"Shiloh" is set in a small Western Kentucky town near Paducah and told from the point of view of a voice we don't get to hear from much in literature: an unemployed truck driver named Leroy Moffitt. Leroy has been home for three months recovering from an accident he had while out on the road. He and his wife Norma Jean are both 34 and have been married for 16 years. Remember, back in these days, getting married as a teenager wasn't just for people on MTV reality shows—it was actually pretty common.
A few months after their marriage (and high school graduation) Leroy and Norma Jean had a baby named Randy, but he died of SIDS four months later. While Leroy was still spending a lot of the time on the road, it seemed to him that nothing about his life with Norma Jean had really changed since Randy's death, but now that he's home all the time, "[h]e sees things about Norma Jean he never noticed before" (3.1), and "he notices how much the town has changed (2.1). Nothing feels familiar anymore; Leroy feels like a stranger around his wife and cut off from their community, where "subdivisions are spreading…like an oil slick" (2.1) and the "grand and complicated" houses "depress him" (3.2). Don't worry Leroy, we'd be pretty bummed to see that happening, too.
As the story unfolds, we see the different ways Norma Jean and Leroy respond to the change in their home life and the world around them. Leroy clings to his traditional ideal of marriage, where the man is king of his castle (or cabin) and provides for his wife, who stands by her man while doing the cooking, cleaning, and child rearing. Since the accident, Leroy mostly just sits around drinking beer and smoking pot, observing life from the sidelines. He works on pointless craft projects, drives aimlessly around the neighborhood, buys marijuana from a local doctor's son, and orders plans for a log house. He has no meaningful goals and resists Norma Jean's efforts to literally and figuratively get him back on his feet.
Norma Jean doesn't seem interested in Leroy's plans to build her a home and keep her there. She has a job that she takes seriously and is interested in developing her mind and body. In addition, her experiments with cooking foreign dishes reflect her openness to trying new things and exploring the wider world. We're sure you can see where this is going. How were these two even married in the first place?

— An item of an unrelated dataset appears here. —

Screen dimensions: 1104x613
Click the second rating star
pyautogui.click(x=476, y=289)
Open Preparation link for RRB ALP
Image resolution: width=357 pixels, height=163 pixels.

Spoiler alert: tensions develop between the couple. Things also get pretty heated between Norma Jean and her mother, Mabel, who, like Leroy, clings to the past and traditional gender roles and continually nags the couple to visit a Civil War tourist attraction, believing it can save their marriage.

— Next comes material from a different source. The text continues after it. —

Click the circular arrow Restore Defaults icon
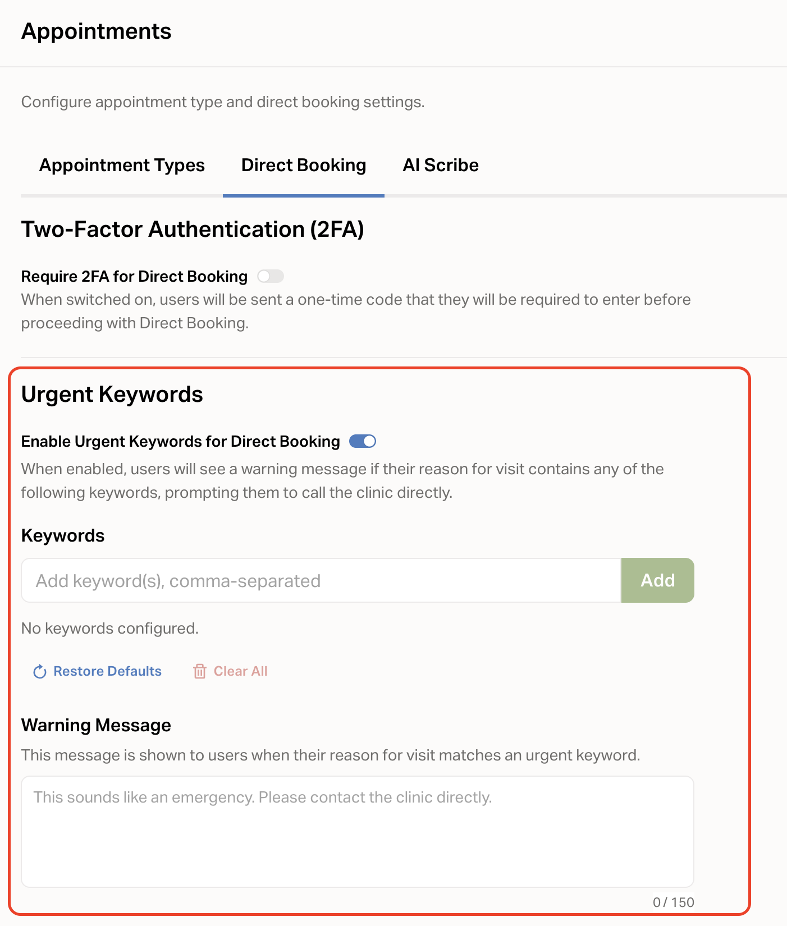 pos(39,672)
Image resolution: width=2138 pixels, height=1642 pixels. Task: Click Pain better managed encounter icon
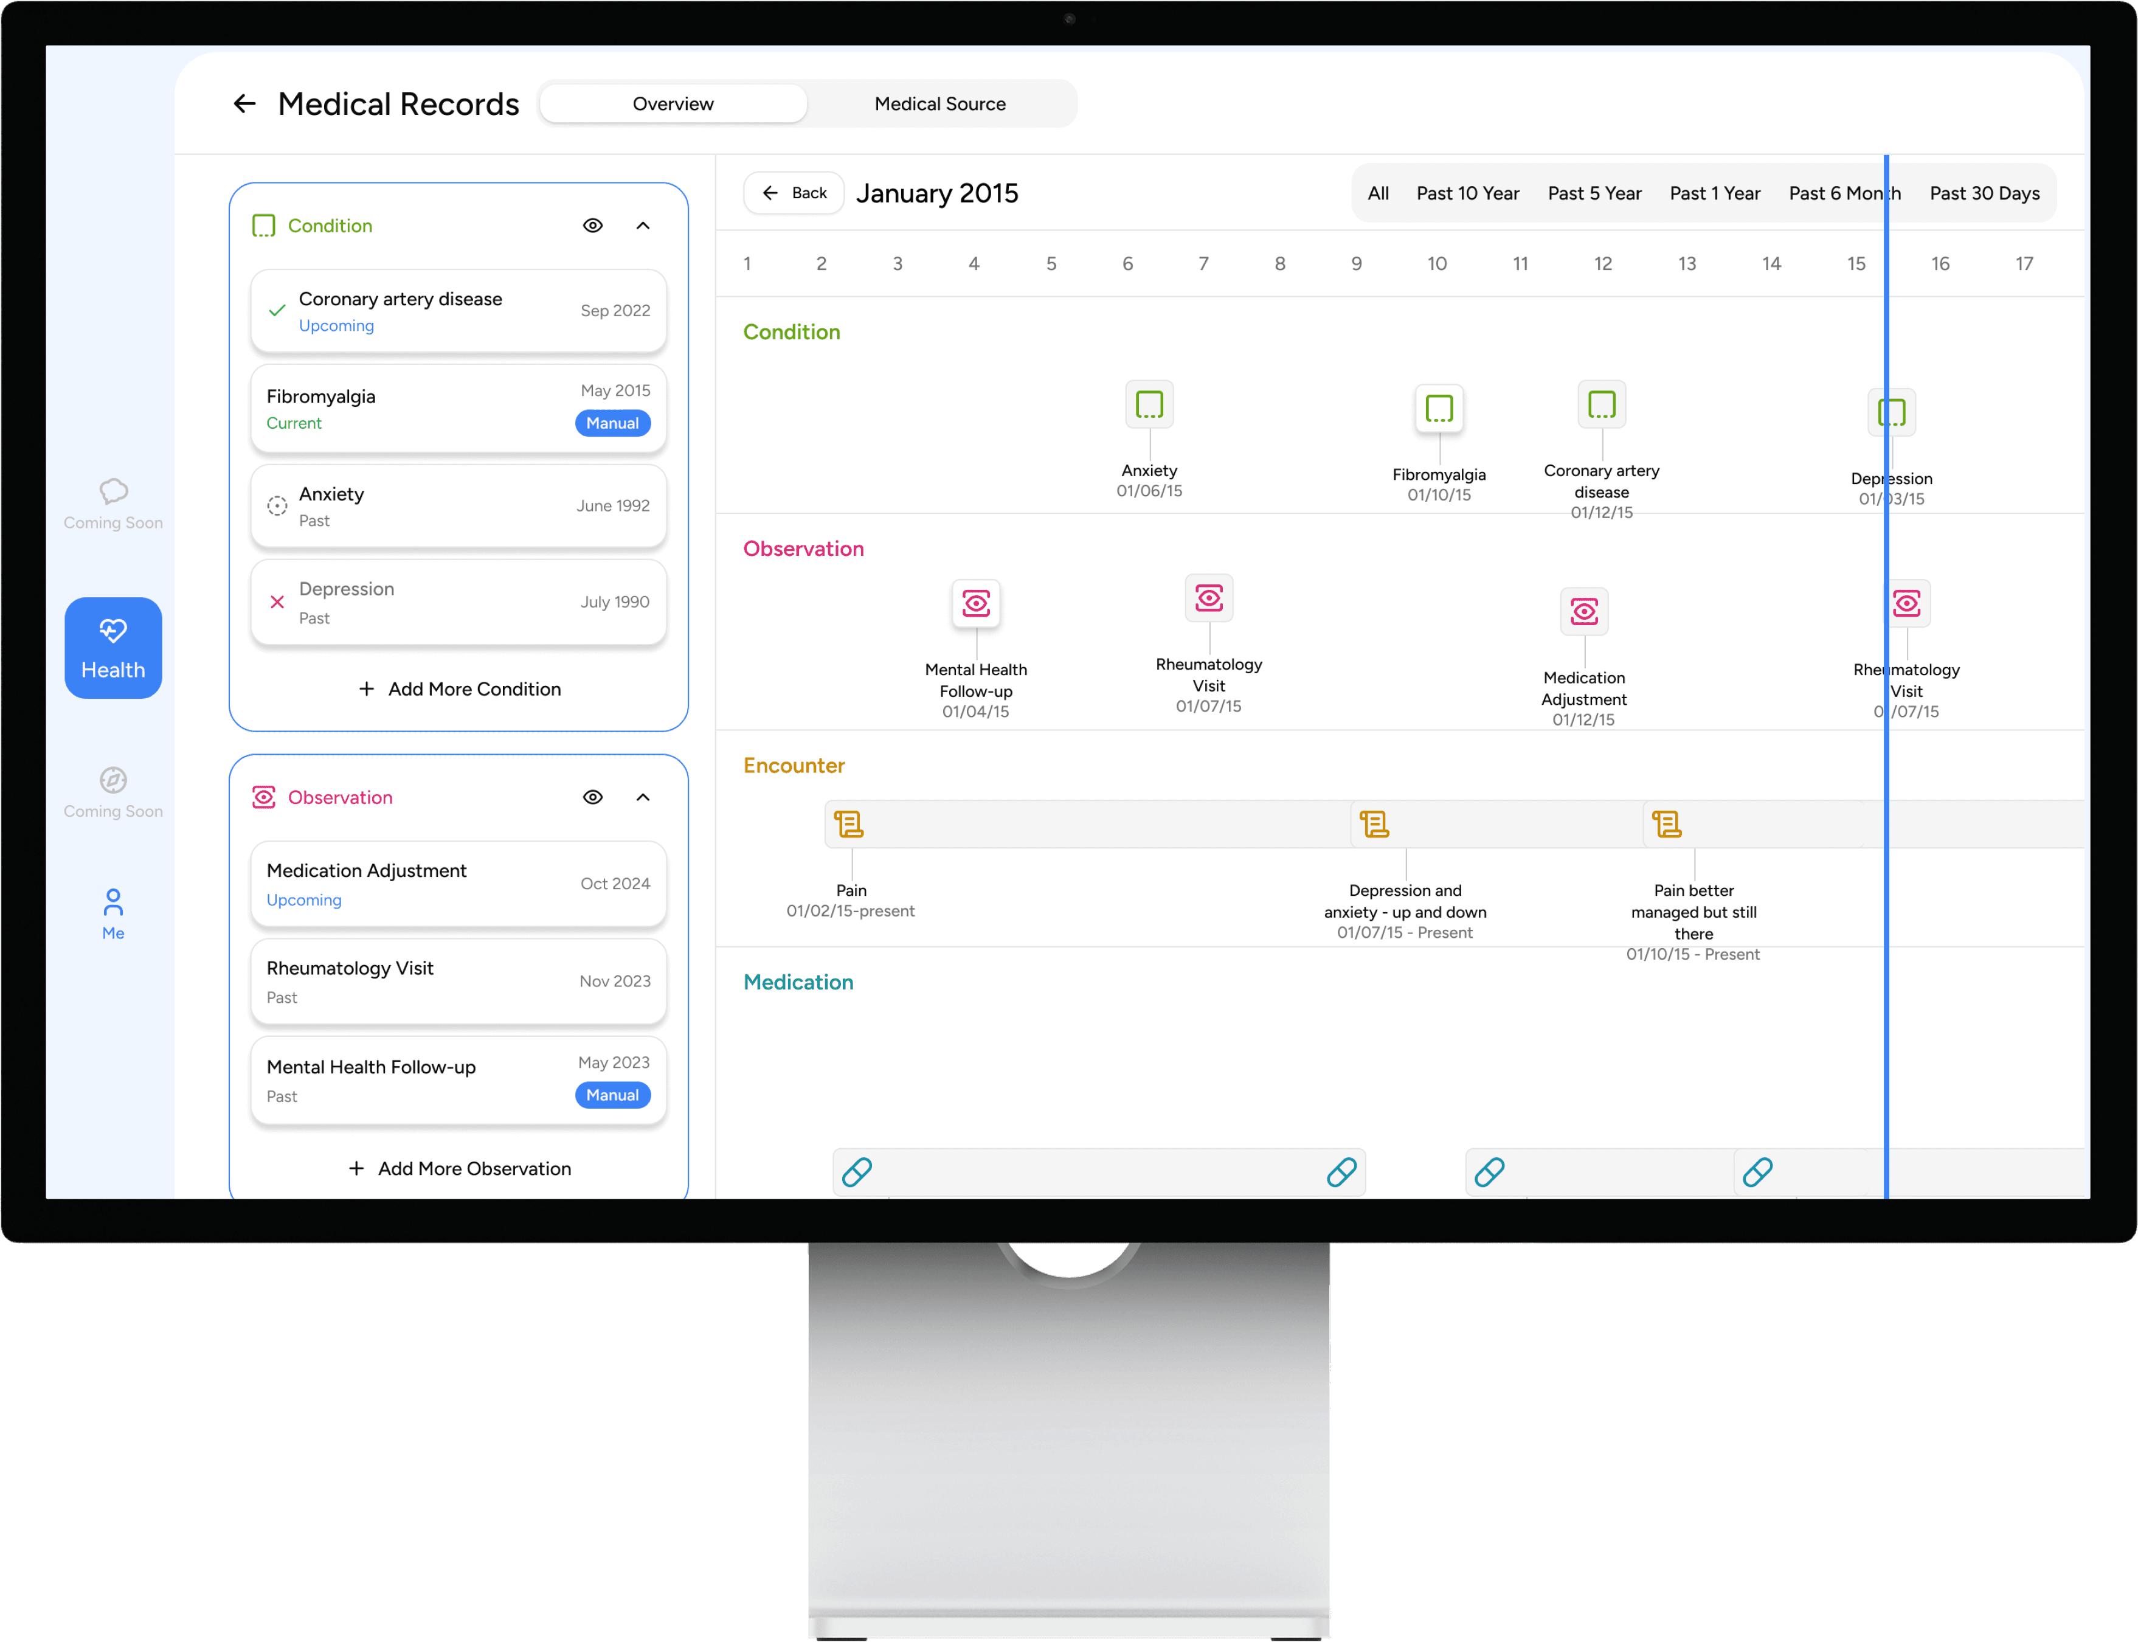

These tensions come to a head at the end of the story, when the past and present collide at Shiloh—which, quite fittingly, is a battleground—where Norma Jean tells Leroy she wants to leave him, something he's been expecting but trying to deny throughout the story. On a picnic at Shiloh, near the "cemetery for the Union dead" (7.11), Norma Jean tells Leroy what he has been feeling and fearing all along…their own union is dead.